In this embodiment, metal is deposited on the gate insulating film 7 in the High Speed region, on the gate insulating film 7 in the Standard region, and on the gate insulating film 7 in the Low Leak region. Not limited to this, High
Although metal is deposited on the gate insulating film 7 in the Speed region and on the gate insulating film 7 in the Standard region, the metal may not be deposited on the gate insulating film 7 in the Low Leak region.
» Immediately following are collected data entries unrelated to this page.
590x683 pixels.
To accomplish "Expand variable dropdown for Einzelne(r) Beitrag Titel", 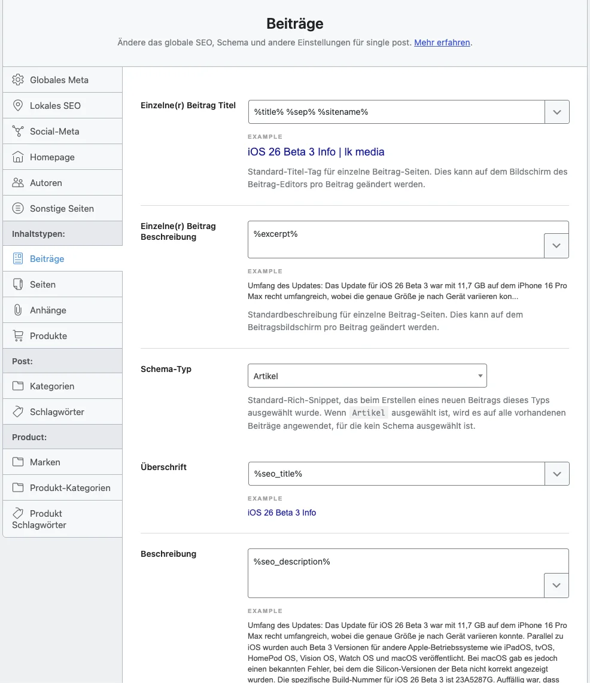I will (556, 112).
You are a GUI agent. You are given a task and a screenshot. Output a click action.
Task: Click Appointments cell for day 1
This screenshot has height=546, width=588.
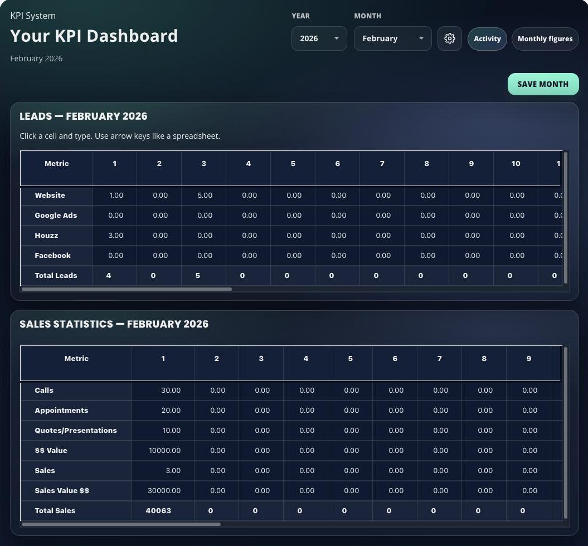(163, 411)
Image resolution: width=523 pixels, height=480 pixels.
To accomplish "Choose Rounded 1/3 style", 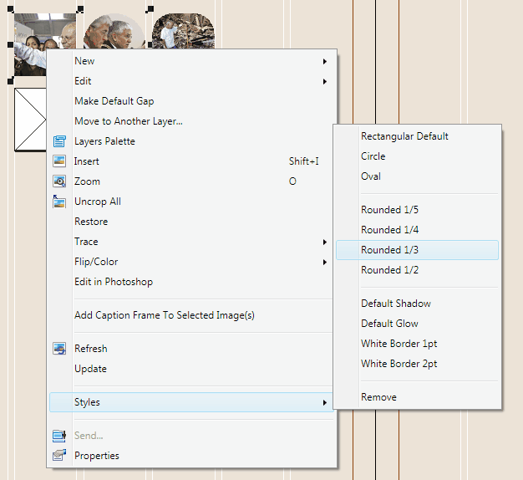I will 417,250.
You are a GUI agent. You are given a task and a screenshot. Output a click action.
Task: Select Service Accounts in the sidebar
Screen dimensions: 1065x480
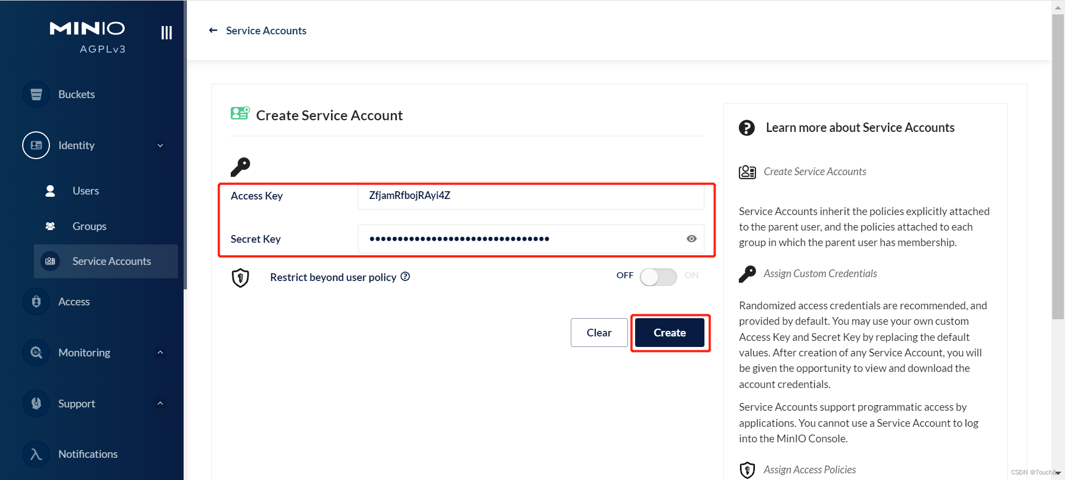tap(111, 261)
In this case, it is possible to prevent the metal from adhering to the gate insulating film 7 in the low leak region by omitting the steps described with reference to FIGS.

  Further, metal is deposited on the gate insulating film 7 in the High Speed region and on the gate insulating film 7 in the Low Leak region, but metal may not be deposited on the gate insulating film 7 in the Standard region. Good. In this case, it is possible to prevent metal from adhering to the gate insulating film 7 in the Standard region by omitting the steps described with reference to FIGS.

  Further, metal is deposited on the gate insulating film 7 in the Standard region and on the gate insulating film 7 in the Low Leak region, but metal may not be deposited on the gate insulating film 7 in the High Speed region. Good. In this case, it is possible to prevent metal from adhering to the gate insulating film 7 in the Standard region by omitting the steps described in FIGS. 2 to 4 of the first embodiment.

In the present embodiment, an example in which a p-type (p-channel) MOSFET or an n-type (n-channel) MOSFET is manufactured has been described. However, the present invention is not limited to this, and the semiconductor device according to the present embodiment and its It is possible to apply a manufacturing method.

In this embodiment, an example of manufacturing three types of MOSFETs, a high speed MOSFET, a standard MOSFET, and a low leak MOSFET has been shown. However, the present invention is not limited to this, and when four or more MOSFETs having different threshold voltages are manufactured. It is also possible to apply the semiconductor device and the manufacturing method thereof according to this embodiment.

  According to the semiconductor device and the manufacturing method thereof according to the present embodiment, the threshold voltage of the MOSFET can be adjusted to a desired voltage. That is, the dose amount of the impurity ion-implanted into the region where the MOSFET of the semiconductor substrate 2 is formed, the kind of metal deposited on the gate insulating film 7 and the surface density are determined. Ions are implanted into the region of the semiconductor substrate 2 where the MOSFET is to be formed with the determined dose, and the threshold voltage of the MOSFET is reduced by depositing metal on the gate insulating film 7 with the determined type and surface density of the metal. It can be adjusted to a desired voltage.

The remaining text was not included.